Ah, but madam, you misunderstand: I put myself on that leash, and I stated the reasons pretty clearly, I think: I’m risk averse. I don’t want to catch a disease or pass on a disease to my wife. I don’t want to get some woman pregnant (esp. as I am against abortion and adjust my own behavior accordingly). I also don’t like to lie, as I think that’s bad karma.

Now, if in the future I happen to meet up with an attractive, discreet woman with her tubes tied, a very high likelihood of disease-freeness, and the hots for me to boot, then I might just play those odds. In the meanwhile, I’m probably one of the safest husbands there is.

You talk about a leash, a leash of sexual loyalty. Well, everyone has one. For some it’s guilt: God says NO to adultery. For some it’s personal ethics. For others it’s fear, and for still others it’s fear plus control (the wife checks up on him).

Everyone has a leash of some type or another. It’s funny how many women in this thread say that their man is on the leash of personal ethics: “I can send him off to see the strippers because I know he wouldn’t do anything to hurt me.”

You are right, Stonebow. It’s for this reason that I would not want to attend a bachelor party where strippers will be involved. I wouldn’t want my spouse to even think that I might be slipping into temptation.

(Actually, I’m still single, and there are a lot of other reasons why I wouldn’t attend such a party. Still, if I were married, that concern would be high on my list of reasons not to go.)

First of all, there isn’t such a thing as “no strings at all attached sex” There are ALWAYS strings attached with sex - and with a stripper/hooker (and not all - I’d say not most - strippers are hookers), there are perhaps more strings than average. (Higher risk of STDs, you have to pay her, etc.) Second, peer pressure is going to depend on the peers you are with. I’m not sure how comfortable I’d be if Brainiac4’s friends were a bunch of cheating, sex starved yahoos, but they aren’t. And if his friends were a bunch of cheating, sex starved yahoos, we would have never started dating, much less gotten married. Third, not all strip clubs serve alcohol - in Minneapolis you get naked or you get booze - you don’t get both. In St. Paul, you get booze, but you get nekkid in the next room (with a glass wall).

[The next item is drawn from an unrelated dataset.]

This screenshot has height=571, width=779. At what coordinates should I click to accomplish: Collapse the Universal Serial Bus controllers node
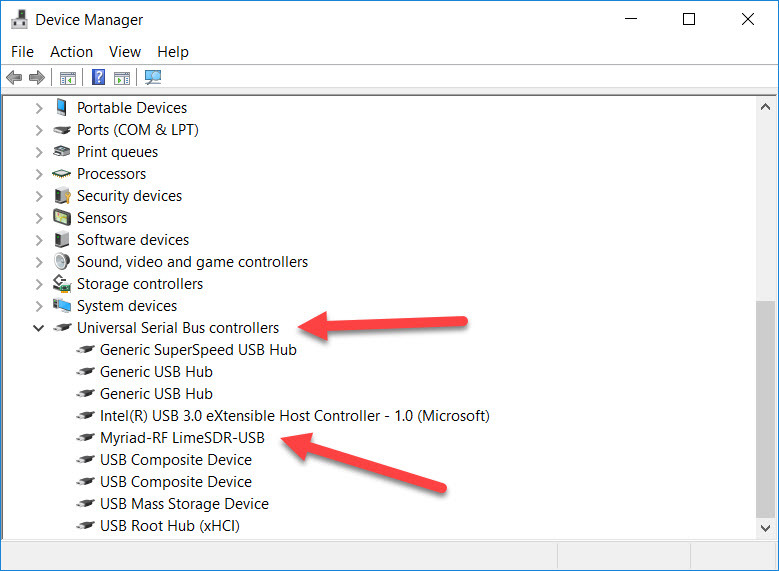pyautogui.click(x=39, y=328)
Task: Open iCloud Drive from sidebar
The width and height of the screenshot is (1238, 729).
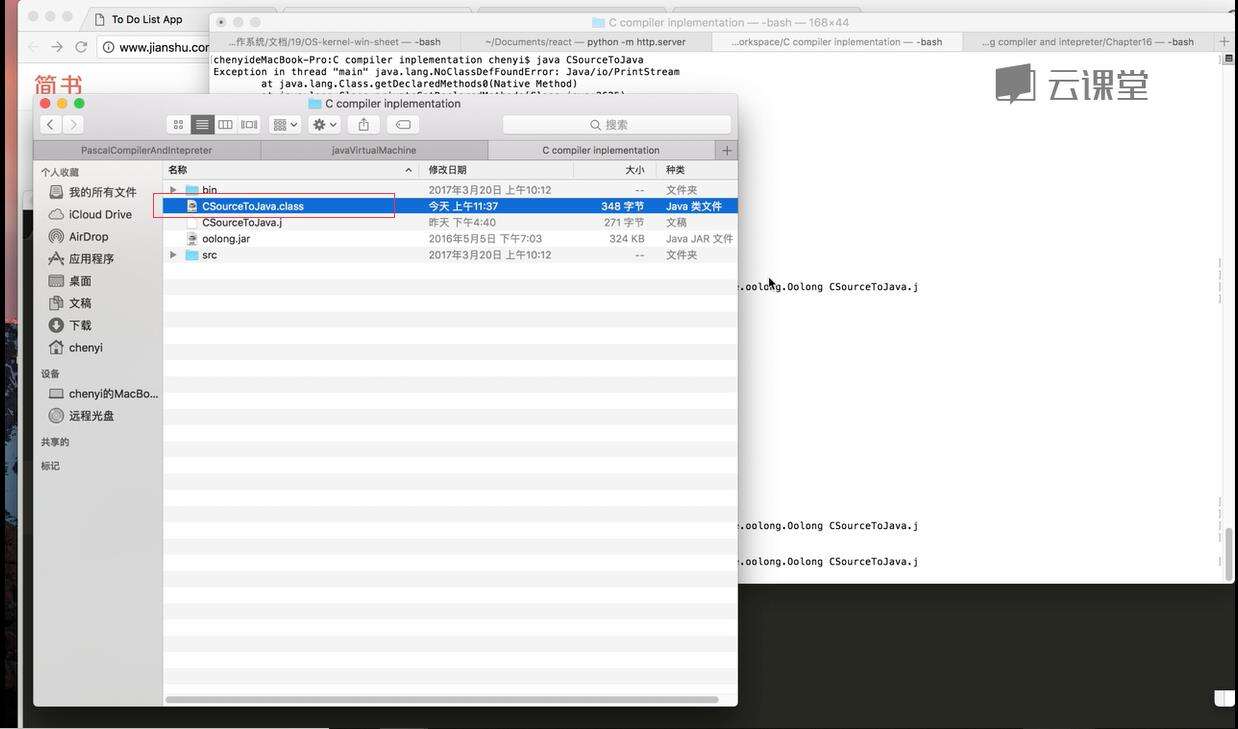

I’ll agree that naked women+alcohol+peer pressure+ no strings attached sex = bad behavior at least some of the time FOR SOME MEN. And I was married to one of them. But I’m not buying that it as a universal.

My wife and I have a fairly simple test when it comes to social behavior. We ask ourselves, “Would my spouse be comfortable with me doing this?”

If the answer is “No,” then the activity should stop. Because the marriage isn’t just about what YOU feel comfortable doing; it’s about how your actions affect your spouse – whether they are with you or not.

Dangerosa, a couple of things:

  1. ‘no strings attached’ sex - the possibility of stds is a part of any causal sexual encounter. Hooker/stripper sex just has the advantage that you know that there won’t be any emotional entanglement if you’re willing to go that way. I don’t think we need to argue over semantics on this point.

  2. humans are never smarter in groups than they are alone. I’ve done a few stupid things on my own…I’ve done LOTS of stupid things with my friends. And on the whole, my friends are/were not a bad lot of folks.

  3. re: alcohol- most, though not all, of the bachelor parties I am familiar with (whether by invitation or hearsay) have not been in strip clubs. Dancers are hired and brought in- either to an apartment, or a private party room…so many of the legal issues you discuss in clubs do not apply. Aside from that, I know from my college roomies that the local clubs all had both liquor and women in the same room.

Anyway, I’m glad you trust your So…I trust mine. But I don’t like playing the odds once you add alcohol and peer pressure into the mix. And knowing what goes on sometimes, I never want to give my wife cause for worry, and she extends the same courtesy to me.

Sure. And if other couples want to draw the line somewhere else, they can. But if my husband who has my trust goes and has sex with a hooker, it isn’t because I trust him. It isn’t my fault. There’s no “I shouldn’t have let him go” or “I should have been more suspicious.” It’s just “He shouldn’t have done that.”